== Segment start ==

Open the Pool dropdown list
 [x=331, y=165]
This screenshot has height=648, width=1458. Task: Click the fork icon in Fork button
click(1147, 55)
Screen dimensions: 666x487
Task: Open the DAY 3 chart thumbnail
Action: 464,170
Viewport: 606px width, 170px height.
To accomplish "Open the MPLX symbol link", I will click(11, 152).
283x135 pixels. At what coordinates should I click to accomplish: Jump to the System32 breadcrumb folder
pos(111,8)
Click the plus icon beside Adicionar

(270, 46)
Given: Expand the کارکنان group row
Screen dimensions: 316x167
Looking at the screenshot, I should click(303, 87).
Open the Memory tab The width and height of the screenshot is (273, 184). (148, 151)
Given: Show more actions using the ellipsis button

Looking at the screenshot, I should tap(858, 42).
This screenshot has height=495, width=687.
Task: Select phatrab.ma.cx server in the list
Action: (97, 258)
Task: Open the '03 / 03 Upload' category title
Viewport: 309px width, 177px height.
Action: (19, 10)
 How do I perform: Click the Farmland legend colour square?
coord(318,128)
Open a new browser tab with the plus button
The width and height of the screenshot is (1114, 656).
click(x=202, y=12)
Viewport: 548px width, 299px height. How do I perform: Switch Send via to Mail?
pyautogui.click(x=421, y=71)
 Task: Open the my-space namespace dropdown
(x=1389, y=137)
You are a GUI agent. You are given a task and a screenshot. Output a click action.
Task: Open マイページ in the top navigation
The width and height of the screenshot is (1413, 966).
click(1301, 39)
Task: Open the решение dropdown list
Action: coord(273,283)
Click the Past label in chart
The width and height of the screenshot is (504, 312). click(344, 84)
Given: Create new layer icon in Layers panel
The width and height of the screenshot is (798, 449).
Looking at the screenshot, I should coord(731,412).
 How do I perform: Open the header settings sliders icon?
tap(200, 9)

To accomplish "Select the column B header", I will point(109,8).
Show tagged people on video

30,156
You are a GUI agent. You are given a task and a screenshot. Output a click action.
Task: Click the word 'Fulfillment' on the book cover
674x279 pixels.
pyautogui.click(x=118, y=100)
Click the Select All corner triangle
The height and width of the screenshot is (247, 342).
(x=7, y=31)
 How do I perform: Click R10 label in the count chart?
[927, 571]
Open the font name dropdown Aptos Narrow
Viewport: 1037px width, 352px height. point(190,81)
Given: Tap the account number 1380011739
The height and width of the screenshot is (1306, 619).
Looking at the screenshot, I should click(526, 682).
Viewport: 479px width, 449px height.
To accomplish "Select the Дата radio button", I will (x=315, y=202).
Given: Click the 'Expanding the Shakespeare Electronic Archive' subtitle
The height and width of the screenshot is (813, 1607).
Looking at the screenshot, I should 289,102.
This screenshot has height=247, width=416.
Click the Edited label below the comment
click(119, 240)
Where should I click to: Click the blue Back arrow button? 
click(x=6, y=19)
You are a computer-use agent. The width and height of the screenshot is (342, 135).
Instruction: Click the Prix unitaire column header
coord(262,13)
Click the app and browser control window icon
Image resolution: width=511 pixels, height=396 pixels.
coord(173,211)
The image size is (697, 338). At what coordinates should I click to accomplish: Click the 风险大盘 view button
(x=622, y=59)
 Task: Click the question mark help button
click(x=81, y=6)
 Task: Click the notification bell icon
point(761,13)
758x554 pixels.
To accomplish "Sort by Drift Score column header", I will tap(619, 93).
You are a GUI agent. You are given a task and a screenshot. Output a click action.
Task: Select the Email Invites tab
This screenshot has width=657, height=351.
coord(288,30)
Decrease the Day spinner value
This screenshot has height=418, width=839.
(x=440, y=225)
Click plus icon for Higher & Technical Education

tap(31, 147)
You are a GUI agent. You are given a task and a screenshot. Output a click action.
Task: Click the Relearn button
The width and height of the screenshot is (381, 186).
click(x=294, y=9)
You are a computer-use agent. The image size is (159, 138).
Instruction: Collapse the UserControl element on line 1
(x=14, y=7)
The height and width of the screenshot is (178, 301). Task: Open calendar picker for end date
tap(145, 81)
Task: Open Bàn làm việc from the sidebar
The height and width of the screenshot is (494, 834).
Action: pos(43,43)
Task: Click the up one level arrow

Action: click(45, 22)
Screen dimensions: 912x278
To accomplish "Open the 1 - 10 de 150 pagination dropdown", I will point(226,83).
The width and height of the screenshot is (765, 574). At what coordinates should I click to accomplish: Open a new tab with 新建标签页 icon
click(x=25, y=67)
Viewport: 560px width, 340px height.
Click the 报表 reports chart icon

== Segment end ==

» **YOUR OBJECTIVE**
Every entry must be printed again, exactly as it reads.

» **ANSWER BOX**
Open the Pool dropdown list
 [x=331, y=165]
This screenshot has height=648, width=1458. Task: Click the fork icon in Fork button
click(1147, 55)
Screen dimensions: 666x487
Task: Open the DAY 3 chart thumbnail
Action: 464,170
Viewport: 606px width, 170px height.
To accomplish "Open the MPLX symbol link", I will click(11, 152).
283x135 pixels. At what coordinates should I click to accomplish: Jump to the System32 breadcrumb folder
pos(111,8)
Click the plus icon beside Adicionar

(270, 46)
Given: Expand the کارکنان group row
Screen dimensions: 316x167
Looking at the screenshot, I should click(303, 87).
Open the Memory tab The width and height of the screenshot is (273, 184). (148, 151)
Given: Show more actions using the ellipsis button

Looking at the screenshot, I should tap(858, 42).
This screenshot has height=495, width=687.
Task: Select phatrab.ma.cx server in the list
Action: (97, 258)
Task: Open the '03 / 03 Upload' category title
Viewport: 309px width, 177px height.
Action: (19, 10)
 How do I perform: Click the Farmland legend colour square?
coord(318,128)
Open a new browser tab with the plus button
The width and height of the screenshot is (1114, 656).
click(x=202, y=12)
Viewport: 548px width, 299px height. How do I perform: Switch Send via to Mail?
pyautogui.click(x=421, y=71)
 Task: Open the my-space namespace dropdown
(x=1389, y=137)
You are a GUI agent. You are given a task and a screenshot. Output a click action.
Task: Open マイページ in the top navigation
The width and height of the screenshot is (1413, 966).
click(1301, 39)
Task: Open the решение dropdown list
Action: coord(273,283)
Click the Past label in chart
The width and height of the screenshot is (504, 312). click(344, 84)
Given: Create new layer icon in Layers panel
The width and height of the screenshot is (798, 449).
Looking at the screenshot, I should coord(731,412).
 How do I perform: Open the header settings sliders icon?
tap(200, 9)

To accomplish "Select the column B header", I will point(109,8).
Show tagged people on video

30,156
You are a GUI agent. You are given a task and a screenshot. Output a click action.
Task: Click the word 'Fulfillment' on the book cover
674x279 pixels.
pyautogui.click(x=118, y=100)
Click the Select All corner triangle
The height and width of the screenshot is (247, 342).
(x=7, y=31)
 How do I perform: Click R10 label in the count chart?
[927, 571]
Open the font name dropdown Aptos Narrow
Viewport: 1037px width, 352px height. point(190,81)
Given: Tap the account number 1380011739
The height and width of the screenshot is (1306, 619).
Looking at the screenshot, I should click(526, 682).
Viewport: 479px width, 449px height.
To accomplish "Select the Дата radio button", I will (x=315, y=202).
Given: Click the 'Expanding the Shakespeare Electronic Archive' subtitle
The height and width of the screenshot is (813, 1607).
Looking at the screenshot, I should 289,102.
This screenshot has height=247, width=416.
Click the Edited label below the comment
click(119, 240)
Where should I click to: Click the blue Back arrow button? 
click(x=6, y=19)
You are a computer-use agent. The width and height of the screenshot is (342, 135).
Instruction: Click the Prix unitaire column header
coord(262,13)
Click the app and browser control window icon
Image resolution: width=511 pixels, height=396 pixels.
coord(173,211)
The image size is (697, 338). At what coordinates should I click to accomplish: Click the 风险大盘 view button
(x=622, y=59)
 Task: Click the question mark help button
click(x=81, y=6)
 Task: Click the notification bell icon
point(761,13)
758x554 pixels.
To accomplish "Sort by Drift Score column header", I will tap(619, 93).
You are a GUI agent. You are given a task and a screenshot. Output a click action.
Task: Select the Email Invites tab
This screenshot has width=657, height=351.
coord(288,30)
Decrease the Day spinner value
This screenshot has height=418, width=839.
(x=440, y=225)
Click plus icon for Higher & Technical Education

tap(31, 147)
You are a GUI agent. You are given a task and a screenshot. Output a click action.
Task: Click the Relearn button
The width and height of the screenshot is (381, 186).
click(x=294, y=9)
You are a computer-use agent. The image size is (159, 138).
Instruction: Collapse the UserControl element on line 1
(x=14, y=7)
The height and width of the screenshot is (178, 301). Task: Open calendar picker for end date
tap(145, 81)
Task: Open Bàn làm việc from the sidebar
The height and width of the screenshot is (494, 834).
Action: pos(43,43)
Task: Click the up one level arrow

Action: click(45, 22)
Screen dimensions: 912x278
To accomplish "Open the 1 - 10 de 150 pagination dropdown", I will point(226,83).
The width and height of the screenshot is (765, 574). At what coordinates should I click to accomplish: Open a new tab with 新建标签页 icon
click(x=25, y=67)
Viewport: 560px width, 340px height.
Click the 报表 reports chart icon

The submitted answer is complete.